[MATERIAL FOR THE TASK]:
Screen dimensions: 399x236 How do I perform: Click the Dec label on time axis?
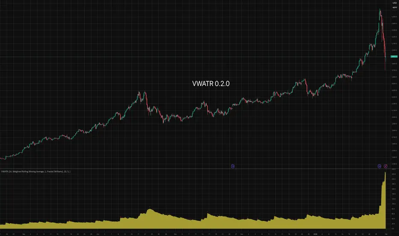click(242, 234)
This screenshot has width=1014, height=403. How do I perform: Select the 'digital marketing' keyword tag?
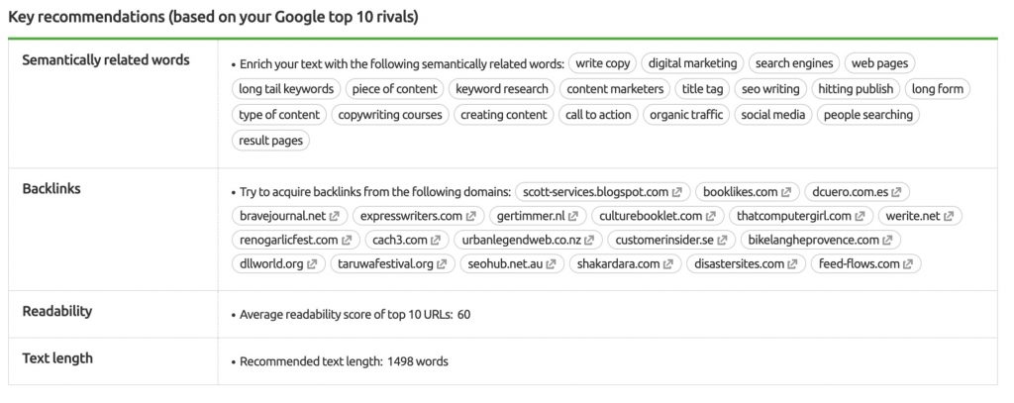click(690, 63)
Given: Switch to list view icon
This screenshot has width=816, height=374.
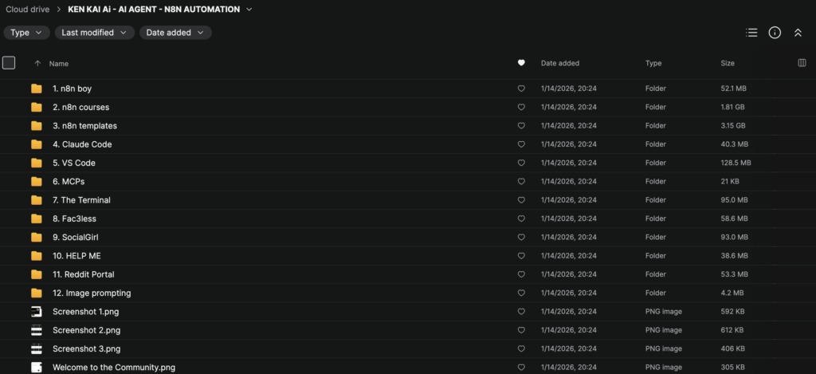Looking at the screenshot, I should pos(751,33).
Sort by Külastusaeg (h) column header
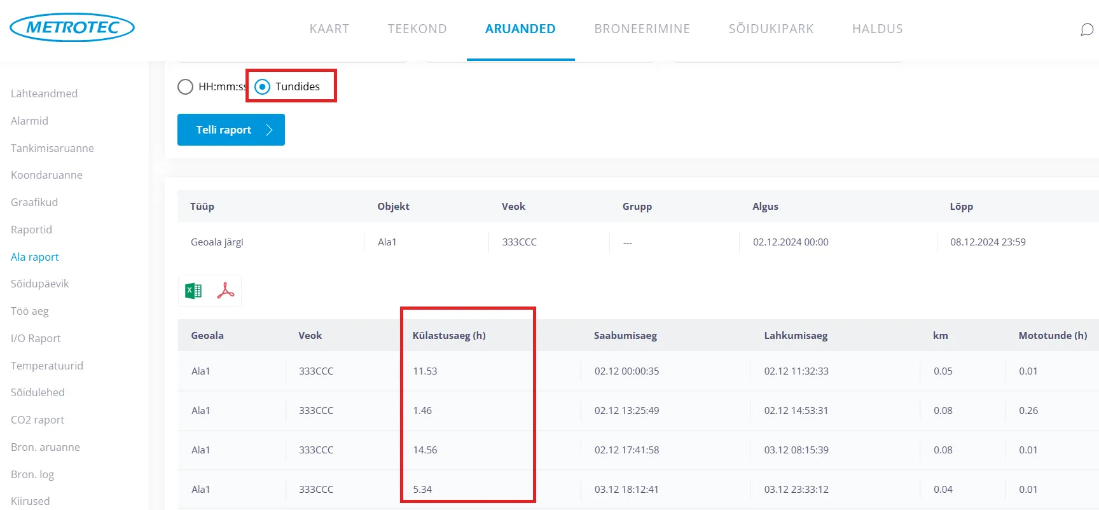The width and height of the screenshot is (1099, 510). 449,335
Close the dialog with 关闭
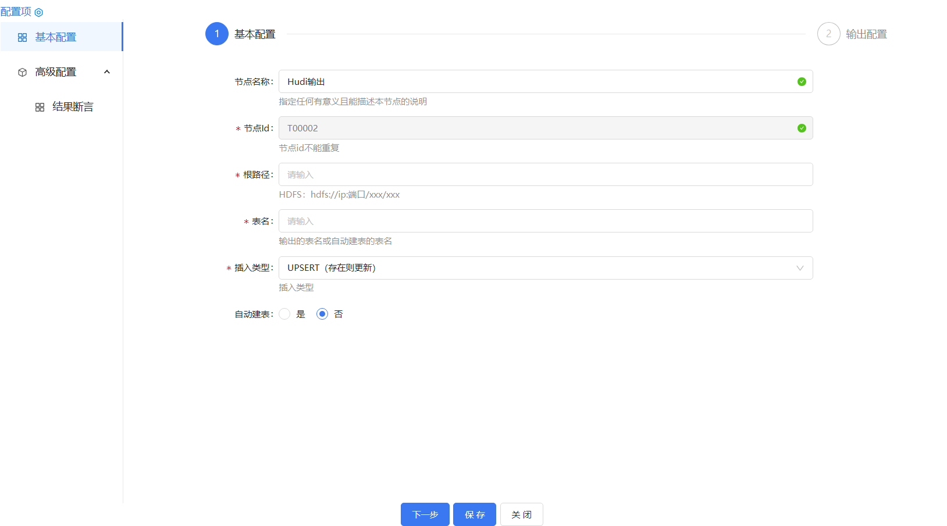 point(521,514)
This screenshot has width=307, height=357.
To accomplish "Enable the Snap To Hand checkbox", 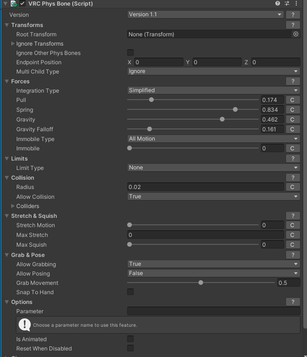I will pos(130,292).
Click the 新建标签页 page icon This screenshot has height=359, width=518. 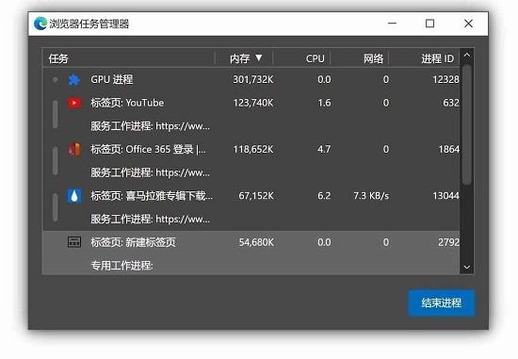click(x=74, y=242)
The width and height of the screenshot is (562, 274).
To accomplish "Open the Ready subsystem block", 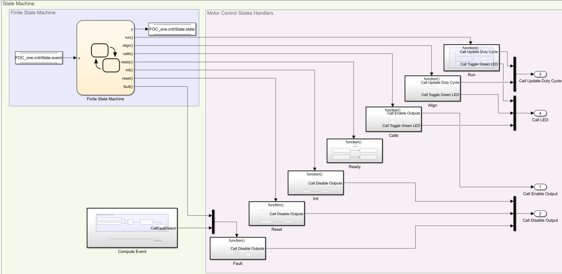I will pos(355,151).
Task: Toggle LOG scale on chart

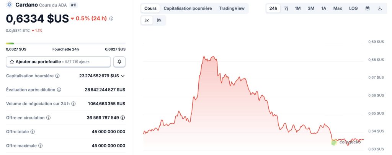Action: [353, 8]
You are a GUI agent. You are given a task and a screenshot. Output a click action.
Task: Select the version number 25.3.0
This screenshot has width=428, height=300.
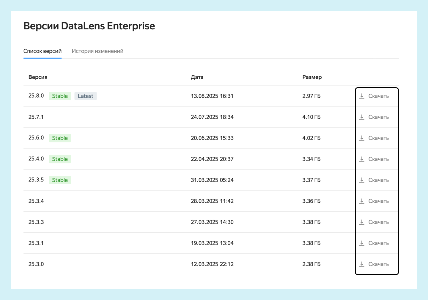pos(36,264)
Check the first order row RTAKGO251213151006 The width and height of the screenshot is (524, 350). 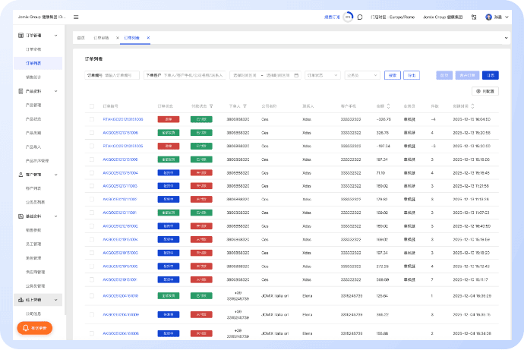(x=93, y=119)
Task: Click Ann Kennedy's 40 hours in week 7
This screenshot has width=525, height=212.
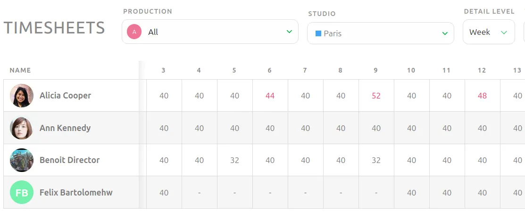Action: tap(305, 128)
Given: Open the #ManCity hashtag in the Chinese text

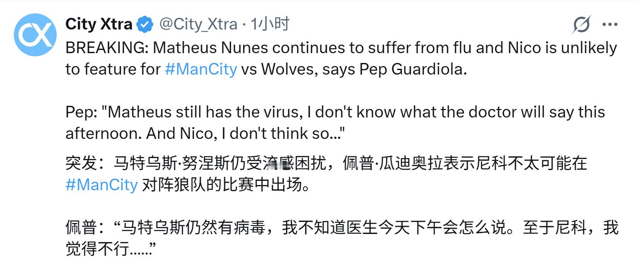Looking at the screenshot, I should [x=101, y=185].
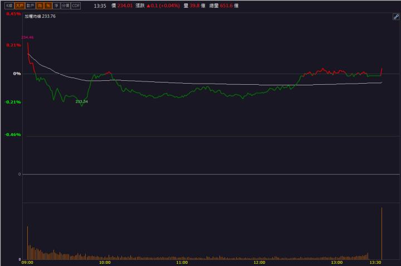This screenshot has height=266, width=401.
Task: Click the link chain icon at top right
Action: 395,17
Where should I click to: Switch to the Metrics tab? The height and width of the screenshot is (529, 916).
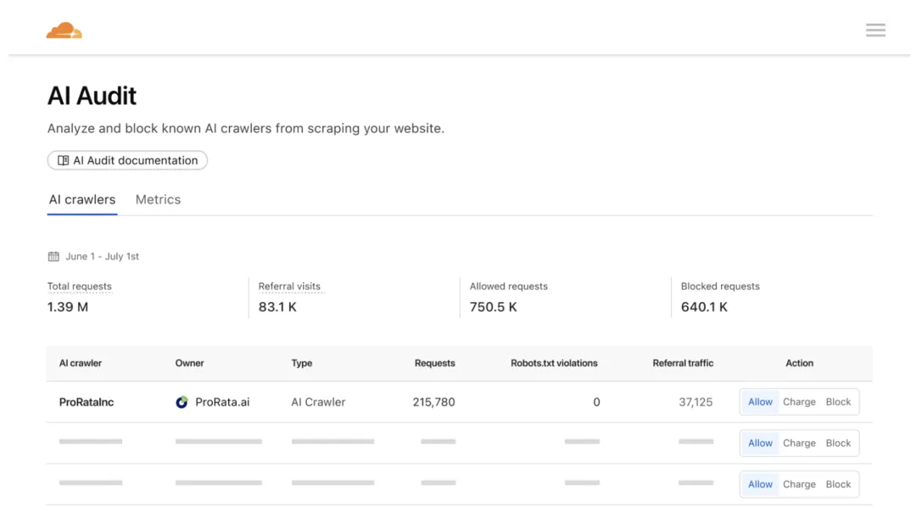pos(158,199)
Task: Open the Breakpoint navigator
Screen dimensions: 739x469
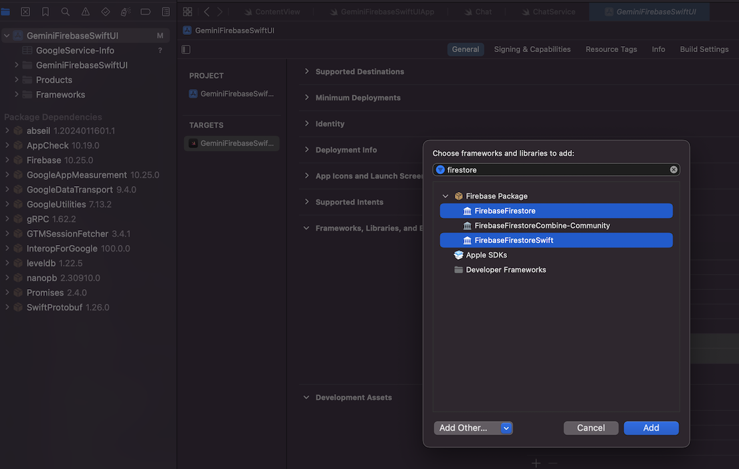Action: point(146,12)
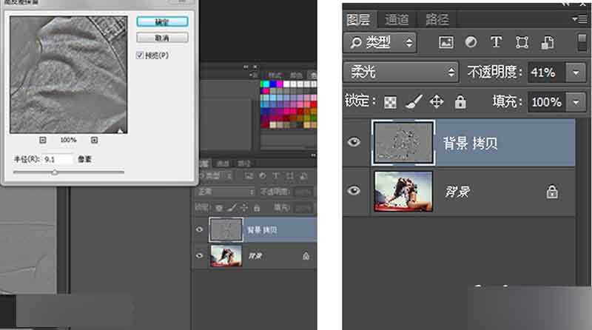Screen dimensions: 592x330
Task: Click the 取消 button in the dialog
Action: pyautogui.click(x=162, y=37)
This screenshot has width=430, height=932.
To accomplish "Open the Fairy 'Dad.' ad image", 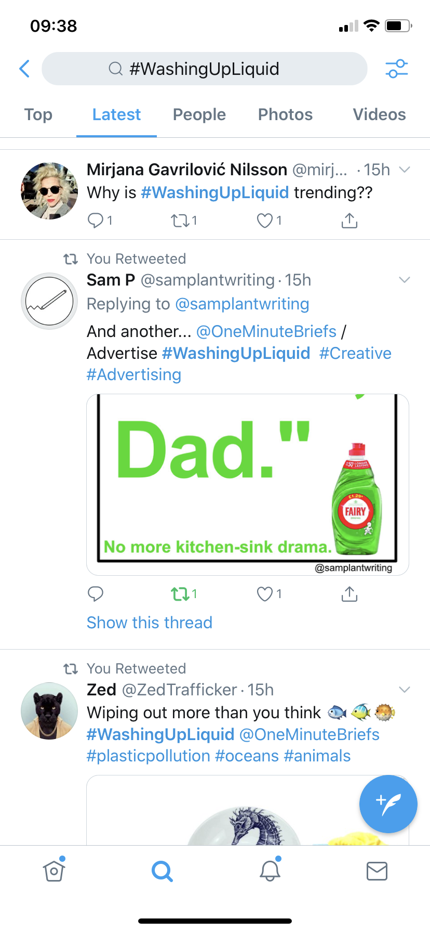I will (247, 484).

[ASSIGNMENT]:
Starting at the top of the listing above, reproduce each line up to and including the one with "Given: Switch to list view icon"; omit the pictures.

[COMPLETED EXERCISE]:
Screen dimensions: 399x236 How do I perform: Click the Dec label on time axis?
click(242, 234)
This screenshot has width=1014, height=403. How do I perform: Select the 'digital marketing' keyword tag?
click(690, 63)
Given: Switch to list view icon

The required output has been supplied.